The following list describes the phases that a statement goes through starting with the annotation phase and ending with its execution. It also describes the assumptions that underlie the design of the optimizer, and discusses selectivity estimation, cost estimation, and the other steps of optimization.

  • Annotation phase   When the database server receives a query, it uses a parser to parse the statement and transform it into an algebraic representation of the query, also known as a parse tree. At this stage the parse tree is used for semantic and syntactic checking (for example, validating that objects referenced in the query exist in the catalog), permission checking, KEY JOINs and NATURAL JOINs transformation using defined referential constraints, and non-materialized view expansion. The output of this phase is a rewritten query, in the form of a parse tree, which contains annotation to all of the objects referenced in the original query.

    When referencing a temporary table from multiple procedures, a potential issue can arise if the temporary table definitions are inconsistent and statements referencing the table are cached. See Referencing temporary tables within procedures.

  • Query rewrite phase   During this phase, the query undergoes iterative semantic transformations. While the query is still represented as an annotated parse tree, rewrite optimizations, such as join elimination, DISTINCT elimination, and predicate rewriting, are applied in this phase.
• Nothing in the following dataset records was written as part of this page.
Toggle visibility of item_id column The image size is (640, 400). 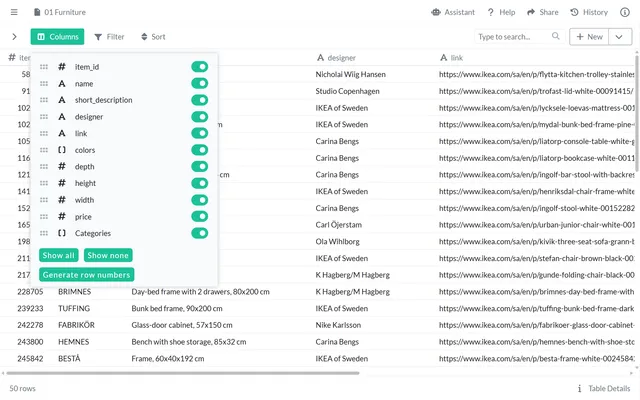[200, 67]
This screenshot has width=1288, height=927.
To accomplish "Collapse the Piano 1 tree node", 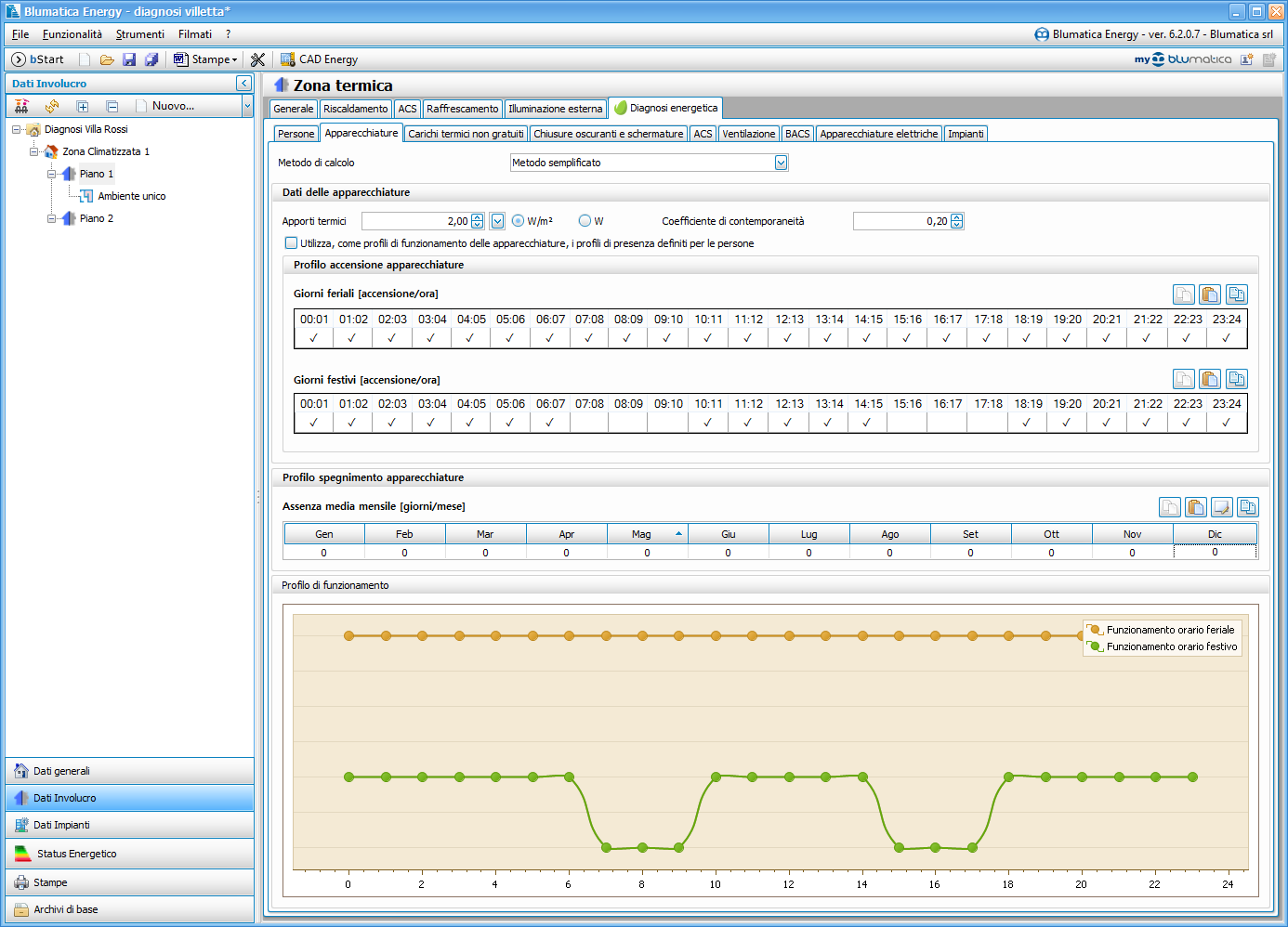I will point(52,174).
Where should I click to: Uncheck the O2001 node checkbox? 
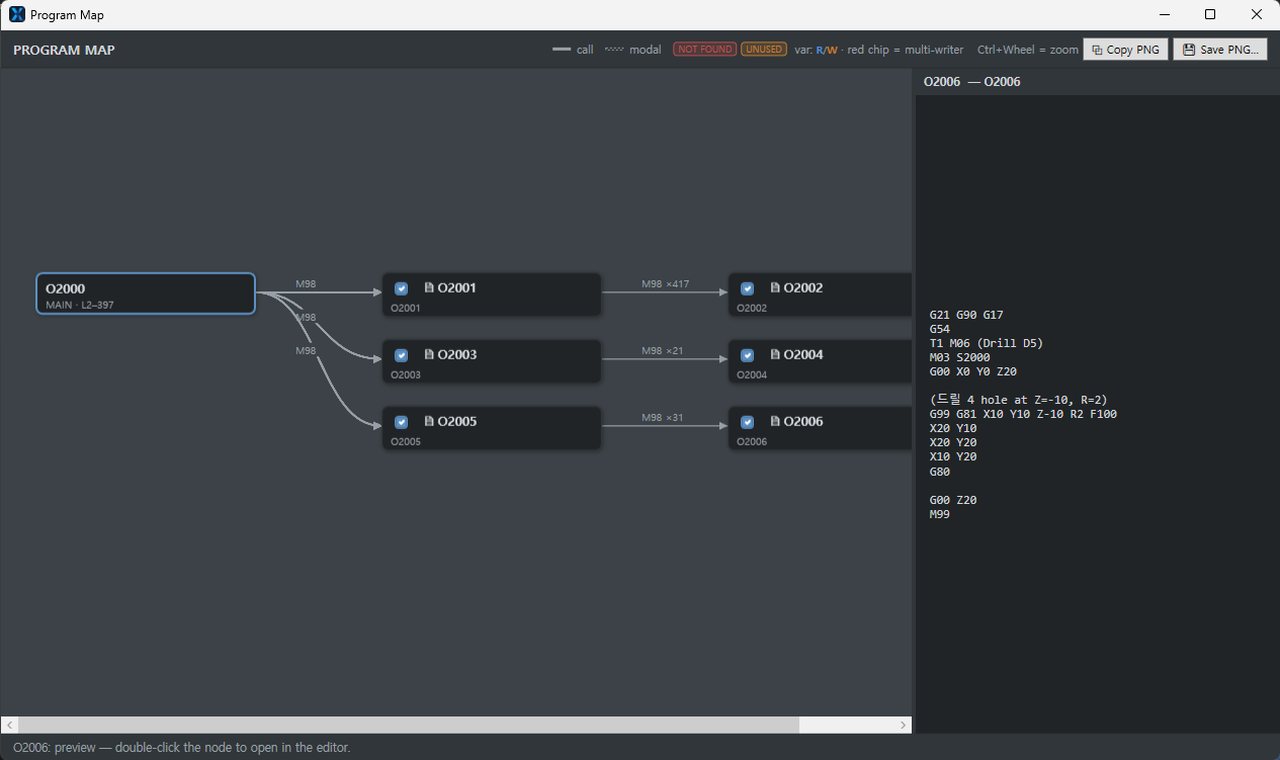(401, 288)
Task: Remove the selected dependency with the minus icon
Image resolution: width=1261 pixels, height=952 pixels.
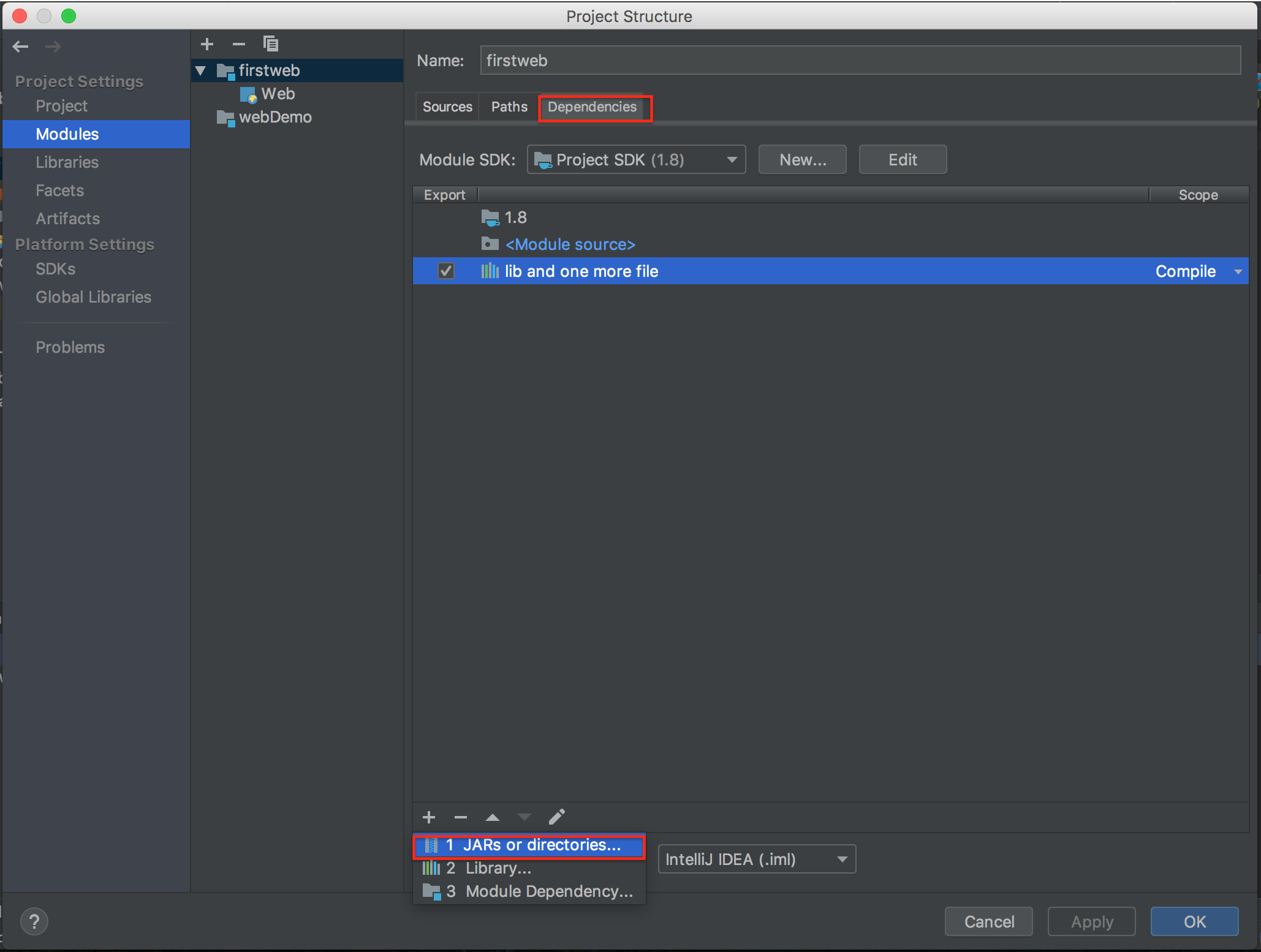Action: (461, 817)
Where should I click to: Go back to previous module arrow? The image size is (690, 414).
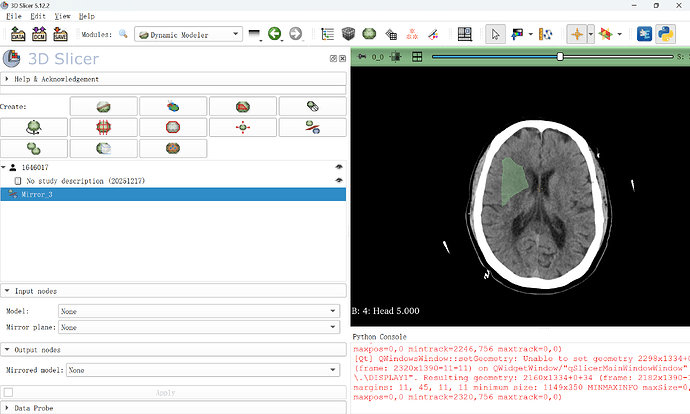(275, 34)
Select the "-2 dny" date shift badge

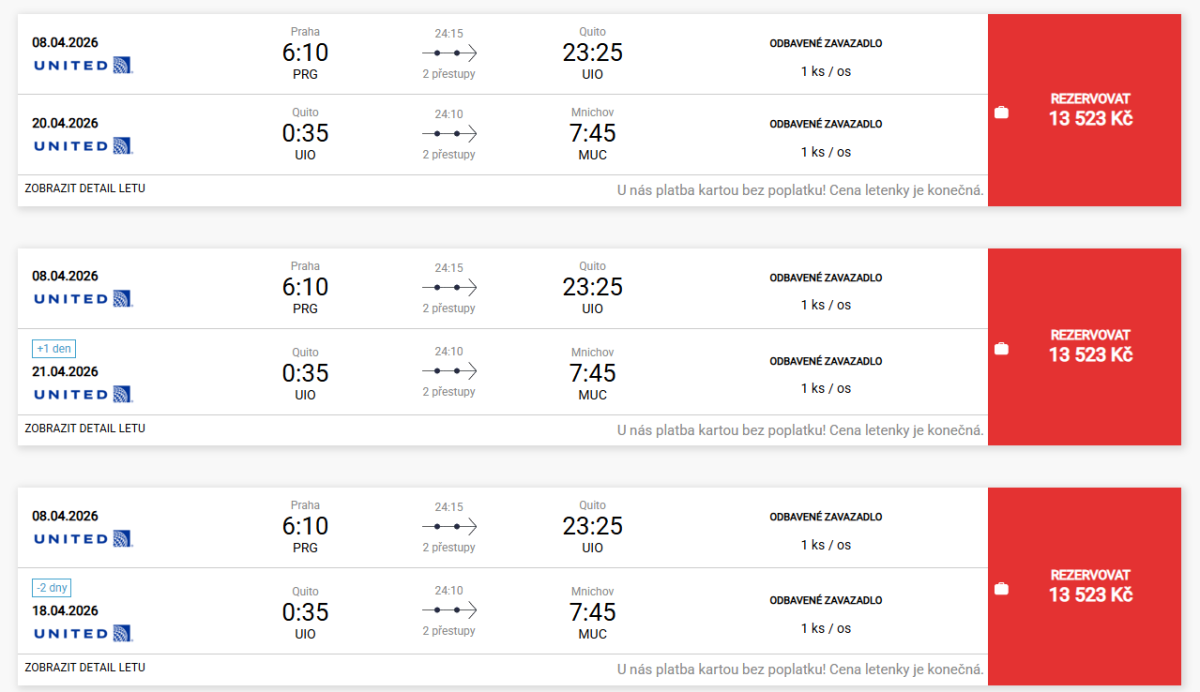click(x=54, y=588)
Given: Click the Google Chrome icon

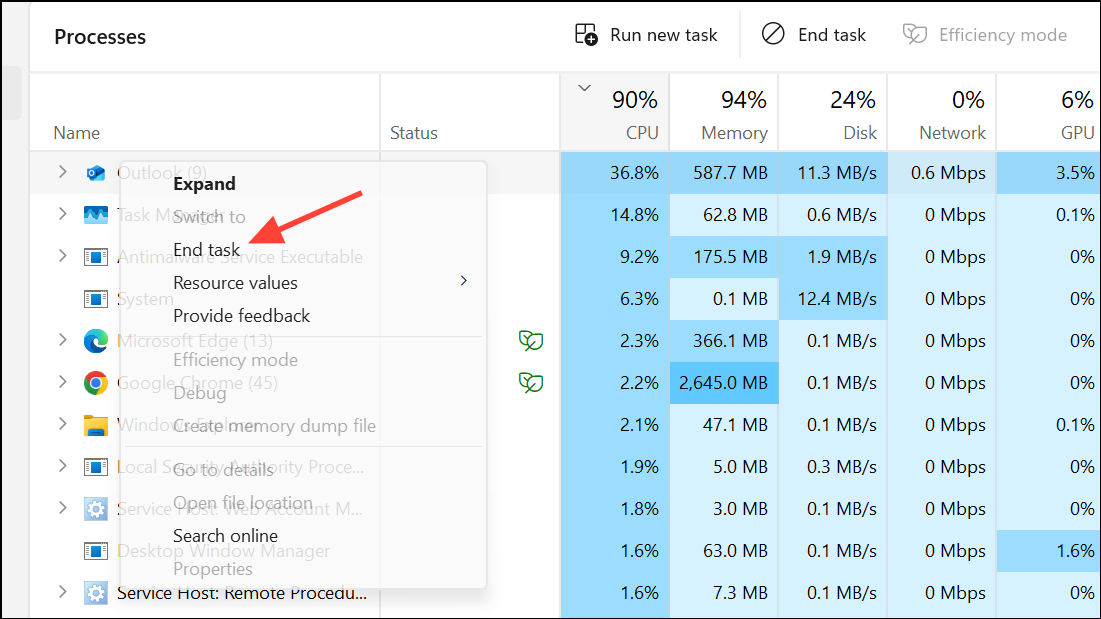Looking at the screenshot, I should click(x=96, y=383).
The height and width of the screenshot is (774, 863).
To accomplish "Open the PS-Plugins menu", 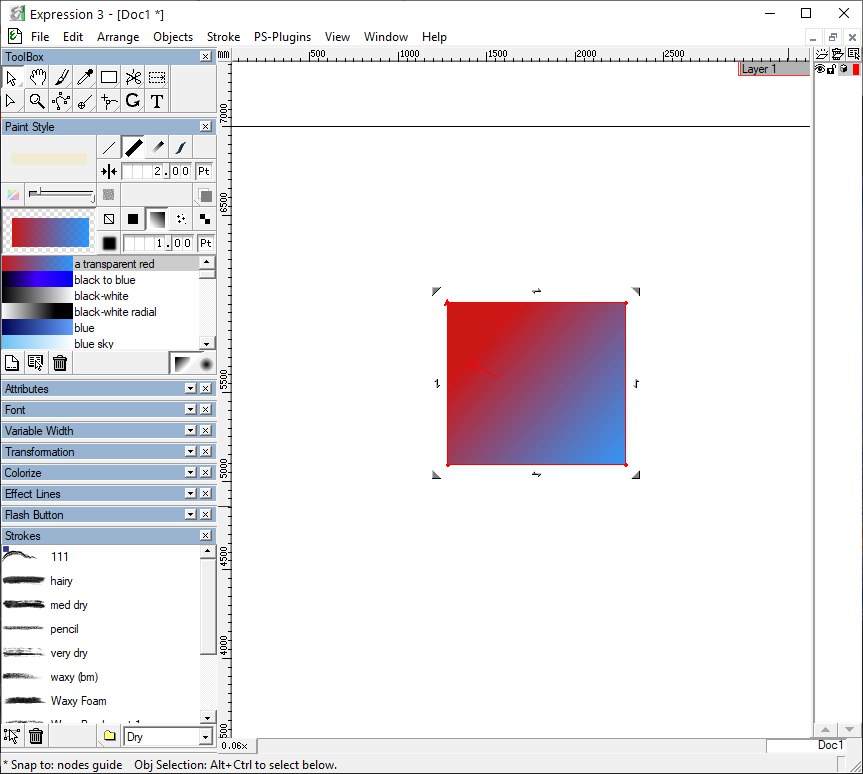I will coord(282,37).
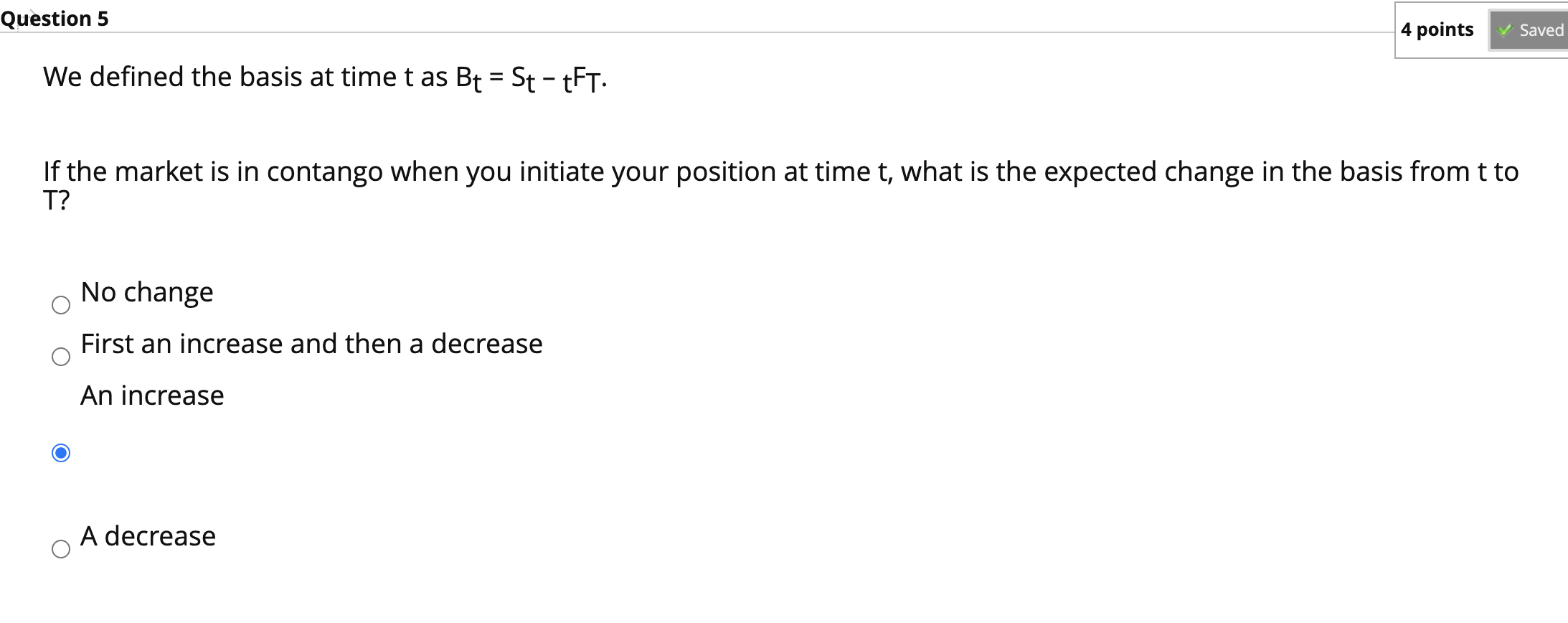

The semantic transformations in this phase are performed based on semantic transformation rules that are applied heuristically to the parse tree representation.

  • Optimization phase   The optimization phase uses a different internal representation of the query, the query optimization structure, which is built from the parse tree.

    • Pre-optimization phase   The pre-optimization phase completes the optimization structure with the information needed later in the enumeration phase. During this phase the query is analyzed in order to find all relevant indexes and materialized views that may be used in the query access plan. For example, in this phase, the View Matching algorithm determines all the materialized views that may be used to satisfy part or all of the query. In addition, based on query predicate analysis, the optimizer builds alternative join methods that may be used in the enumeration phase to join the query's tables. During this phase, no decision is made regarding the best access plan for the query; the goal of this phase is to prepare for the enumeration phase.

    • Enumeration phase   During this phase, the optimizer enumerates possible access plans for the query using the building blocks generated in the pre-optimization phase. The search space is very large and the optimizer uses a proprietary enumeration algorithm to generate and prune the generated access plans. For each plan, cost estimation is computed, which is used to compare the current plan with the best plan found so far. Expensive plans are discarded during these comparisons. Cost estimation takes into account resource utilization such as disk and CPU operations, the estimated number of rows of the intermediate results, optimization goal, cache size, and so on. The output of the enumeration phase is the best access plan for the query.

  • Plan building phase   The plan building phase takes the best access plan and builds the corresponding final representation of the query execution plan used to execute the query. You can see a graphical version of the plan in the Plan Viewer in Interactive SQL. The graphical plan has a tree structure where each node is a physical operator implementing a specific relational algebraic operation, for example, Hash Join and Ordered Group By are physical operators implementing a join and a group by operation, respectively. See Reading graphical plans.

  • Execution phase   The result of the query is computed using the query execution plan built in the previous phase.

Statements that have no result sets, such as UPDATE or DELETE statements, also have a query execution plan.

Queries that bypass optimization

Almost all statements pass through the phases described above, with two exceptions: simple queries that bypass the optimizer, and queries whose plans are already cached by the database server.

If a query is recognized as a simple query, a heuristic rather than cost-based optimization is used—that is, the optimization phase is skipped and the query execution plan is built directly from the parse tree representation of the query. A simple query is a DYNAMIC SCROLL or NO SCROLL cursor that does not contain any kind of subquery, more than one table, a proxy table, a user-defined function, NUMBER(*), UNION, aggregation, DISTINCT, GROUP BY, or more than one predicate on a single column. Simple queries can contain ORDER BY only as long as the WHERE clause contains conditions on each of the primary key columns.

For queries contained inside stored procedures and user-defined functions, the database server may cache the execution plans so that they can be reused. For this class of queries, the query execution plan is cached after execution. The next time the query is executed, the plan is retrieved and all the phases up to the execution phase are skipped. See Plan caching.

You can force the database server to optimize a simple query, or to optimize a stored procedure or user-defined functions that contains a query, by using the OPTION FORCE OPTIMIZATION clause in the SELECT statement. When this clause is specified, plan caching is not used. See SELECT statement.